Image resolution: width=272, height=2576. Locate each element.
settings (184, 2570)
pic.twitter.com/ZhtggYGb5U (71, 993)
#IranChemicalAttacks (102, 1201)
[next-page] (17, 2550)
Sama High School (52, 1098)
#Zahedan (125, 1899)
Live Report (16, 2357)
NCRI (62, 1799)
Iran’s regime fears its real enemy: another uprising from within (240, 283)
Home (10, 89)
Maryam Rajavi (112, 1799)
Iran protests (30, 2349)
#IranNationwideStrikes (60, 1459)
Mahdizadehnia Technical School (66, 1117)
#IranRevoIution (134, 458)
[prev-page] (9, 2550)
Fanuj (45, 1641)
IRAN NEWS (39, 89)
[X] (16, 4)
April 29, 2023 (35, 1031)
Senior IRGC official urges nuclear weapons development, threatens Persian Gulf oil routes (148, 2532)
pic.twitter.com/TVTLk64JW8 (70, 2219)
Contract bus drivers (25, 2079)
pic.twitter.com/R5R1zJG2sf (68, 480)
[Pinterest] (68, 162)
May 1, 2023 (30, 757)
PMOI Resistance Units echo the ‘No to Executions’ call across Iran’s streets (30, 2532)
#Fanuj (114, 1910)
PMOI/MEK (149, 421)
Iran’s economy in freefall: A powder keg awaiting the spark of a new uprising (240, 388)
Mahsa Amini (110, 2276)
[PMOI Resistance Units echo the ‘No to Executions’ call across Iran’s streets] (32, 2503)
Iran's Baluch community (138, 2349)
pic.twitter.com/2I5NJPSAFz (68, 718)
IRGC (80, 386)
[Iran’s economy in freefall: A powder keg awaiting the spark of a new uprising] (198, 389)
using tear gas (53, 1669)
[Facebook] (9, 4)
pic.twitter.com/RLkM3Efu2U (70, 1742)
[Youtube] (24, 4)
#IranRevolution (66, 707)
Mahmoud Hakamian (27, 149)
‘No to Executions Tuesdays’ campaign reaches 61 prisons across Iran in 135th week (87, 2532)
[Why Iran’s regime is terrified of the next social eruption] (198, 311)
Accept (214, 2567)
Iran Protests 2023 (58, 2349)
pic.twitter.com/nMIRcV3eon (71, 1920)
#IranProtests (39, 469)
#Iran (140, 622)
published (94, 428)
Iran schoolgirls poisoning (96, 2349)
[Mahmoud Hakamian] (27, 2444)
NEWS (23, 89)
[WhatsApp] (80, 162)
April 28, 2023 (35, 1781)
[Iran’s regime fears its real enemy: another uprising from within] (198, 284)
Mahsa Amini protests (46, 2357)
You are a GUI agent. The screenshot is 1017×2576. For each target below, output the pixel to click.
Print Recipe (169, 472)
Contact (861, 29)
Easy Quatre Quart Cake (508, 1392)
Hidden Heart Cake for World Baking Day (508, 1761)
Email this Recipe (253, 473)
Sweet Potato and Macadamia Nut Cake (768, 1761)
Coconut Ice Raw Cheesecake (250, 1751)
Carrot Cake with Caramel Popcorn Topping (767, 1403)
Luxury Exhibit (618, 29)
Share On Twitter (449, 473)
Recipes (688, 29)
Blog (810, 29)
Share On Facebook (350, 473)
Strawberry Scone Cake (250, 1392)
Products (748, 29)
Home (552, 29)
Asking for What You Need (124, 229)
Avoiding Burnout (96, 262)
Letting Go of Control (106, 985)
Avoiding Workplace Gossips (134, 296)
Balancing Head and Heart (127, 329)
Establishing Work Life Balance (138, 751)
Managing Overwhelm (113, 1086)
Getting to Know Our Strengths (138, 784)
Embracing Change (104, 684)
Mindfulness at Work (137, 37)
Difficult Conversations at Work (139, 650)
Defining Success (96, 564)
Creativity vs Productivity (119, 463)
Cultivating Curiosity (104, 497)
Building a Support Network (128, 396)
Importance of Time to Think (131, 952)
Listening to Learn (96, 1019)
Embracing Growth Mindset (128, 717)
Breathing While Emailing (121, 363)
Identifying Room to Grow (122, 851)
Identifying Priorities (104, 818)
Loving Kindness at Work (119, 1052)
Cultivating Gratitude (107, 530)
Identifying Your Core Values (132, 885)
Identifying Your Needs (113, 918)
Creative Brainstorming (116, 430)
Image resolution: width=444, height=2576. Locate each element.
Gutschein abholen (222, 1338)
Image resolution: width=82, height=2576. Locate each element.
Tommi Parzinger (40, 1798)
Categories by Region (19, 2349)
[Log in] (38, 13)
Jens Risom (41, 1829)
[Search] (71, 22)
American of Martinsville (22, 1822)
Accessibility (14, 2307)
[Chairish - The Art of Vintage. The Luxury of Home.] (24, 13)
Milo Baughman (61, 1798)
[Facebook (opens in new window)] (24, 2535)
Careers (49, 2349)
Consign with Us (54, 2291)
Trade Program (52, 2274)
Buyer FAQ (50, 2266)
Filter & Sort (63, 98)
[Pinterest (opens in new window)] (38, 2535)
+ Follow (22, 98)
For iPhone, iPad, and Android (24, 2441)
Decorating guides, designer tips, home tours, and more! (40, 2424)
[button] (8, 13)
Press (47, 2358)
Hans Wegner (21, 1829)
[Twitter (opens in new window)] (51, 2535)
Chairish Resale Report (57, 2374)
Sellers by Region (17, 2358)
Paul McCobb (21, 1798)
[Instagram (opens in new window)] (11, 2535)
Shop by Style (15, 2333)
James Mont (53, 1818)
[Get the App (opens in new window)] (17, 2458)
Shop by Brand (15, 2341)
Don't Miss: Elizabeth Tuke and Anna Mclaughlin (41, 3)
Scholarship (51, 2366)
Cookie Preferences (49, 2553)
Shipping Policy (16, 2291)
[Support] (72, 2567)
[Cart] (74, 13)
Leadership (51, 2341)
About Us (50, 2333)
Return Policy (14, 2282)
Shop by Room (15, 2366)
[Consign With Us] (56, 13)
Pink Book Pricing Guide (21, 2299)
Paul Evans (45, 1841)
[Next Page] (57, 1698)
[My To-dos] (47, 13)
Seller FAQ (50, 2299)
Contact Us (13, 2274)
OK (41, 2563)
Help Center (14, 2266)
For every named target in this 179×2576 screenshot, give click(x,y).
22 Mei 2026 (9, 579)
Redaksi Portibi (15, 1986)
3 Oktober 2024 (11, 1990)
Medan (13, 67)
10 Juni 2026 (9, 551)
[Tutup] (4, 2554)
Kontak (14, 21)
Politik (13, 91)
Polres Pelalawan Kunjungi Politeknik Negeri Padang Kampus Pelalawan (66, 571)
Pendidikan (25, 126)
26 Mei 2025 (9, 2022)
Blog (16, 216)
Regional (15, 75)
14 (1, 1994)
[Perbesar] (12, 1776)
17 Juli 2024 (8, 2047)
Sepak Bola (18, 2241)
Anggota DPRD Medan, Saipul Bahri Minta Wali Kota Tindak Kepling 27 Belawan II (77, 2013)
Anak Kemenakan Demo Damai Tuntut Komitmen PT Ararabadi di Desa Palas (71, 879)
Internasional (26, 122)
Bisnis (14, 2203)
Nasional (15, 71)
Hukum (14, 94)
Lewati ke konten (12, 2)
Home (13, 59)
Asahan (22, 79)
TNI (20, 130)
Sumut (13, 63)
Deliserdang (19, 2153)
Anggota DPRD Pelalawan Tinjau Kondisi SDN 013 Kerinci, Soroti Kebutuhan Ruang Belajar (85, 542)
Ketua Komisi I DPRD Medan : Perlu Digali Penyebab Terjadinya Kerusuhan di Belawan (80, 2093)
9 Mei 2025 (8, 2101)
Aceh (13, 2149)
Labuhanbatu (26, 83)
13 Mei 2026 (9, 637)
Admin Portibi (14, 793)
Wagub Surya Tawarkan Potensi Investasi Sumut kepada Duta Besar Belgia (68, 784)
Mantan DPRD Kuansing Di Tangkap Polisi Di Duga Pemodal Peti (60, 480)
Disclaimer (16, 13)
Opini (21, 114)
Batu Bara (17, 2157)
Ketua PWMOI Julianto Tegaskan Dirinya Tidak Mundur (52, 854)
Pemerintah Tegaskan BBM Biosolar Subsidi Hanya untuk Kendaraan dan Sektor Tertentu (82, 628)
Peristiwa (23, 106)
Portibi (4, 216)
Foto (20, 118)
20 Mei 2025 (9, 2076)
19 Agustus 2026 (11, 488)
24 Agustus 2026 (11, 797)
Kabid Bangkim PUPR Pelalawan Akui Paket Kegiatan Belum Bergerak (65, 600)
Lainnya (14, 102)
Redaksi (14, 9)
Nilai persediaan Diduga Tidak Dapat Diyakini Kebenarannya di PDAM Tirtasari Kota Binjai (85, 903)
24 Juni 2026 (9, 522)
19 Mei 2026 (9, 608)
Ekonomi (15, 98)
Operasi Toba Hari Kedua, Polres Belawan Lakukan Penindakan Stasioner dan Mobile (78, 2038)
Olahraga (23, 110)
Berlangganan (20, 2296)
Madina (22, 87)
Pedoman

┄┄┄┄┄┄┄┄┄┄┄┄┄┄┄┄┄┄┄┄

* PROBLEM STATEMENT
Return, word for word, the lines of the data above from the line with "[Search] (71, 22)" through the line with "Buyer FAQ (50, 2266)", inclusive.

* RESULT
[Search] (71, 22)
American of Martinsville (22, 1822)
Accessibility (14, 2307)
[Chairish - The Art of Vintage. The Luxury of Home.] (24, 13)
Milo Baughman (61, 1798)
[Facebook (opens in new window)] (24, 2535)
Careers (49, 2349)
Consign with Us (54, 2291)
Trade Program (52, 2274)
Buyer FAQ (50, 2266)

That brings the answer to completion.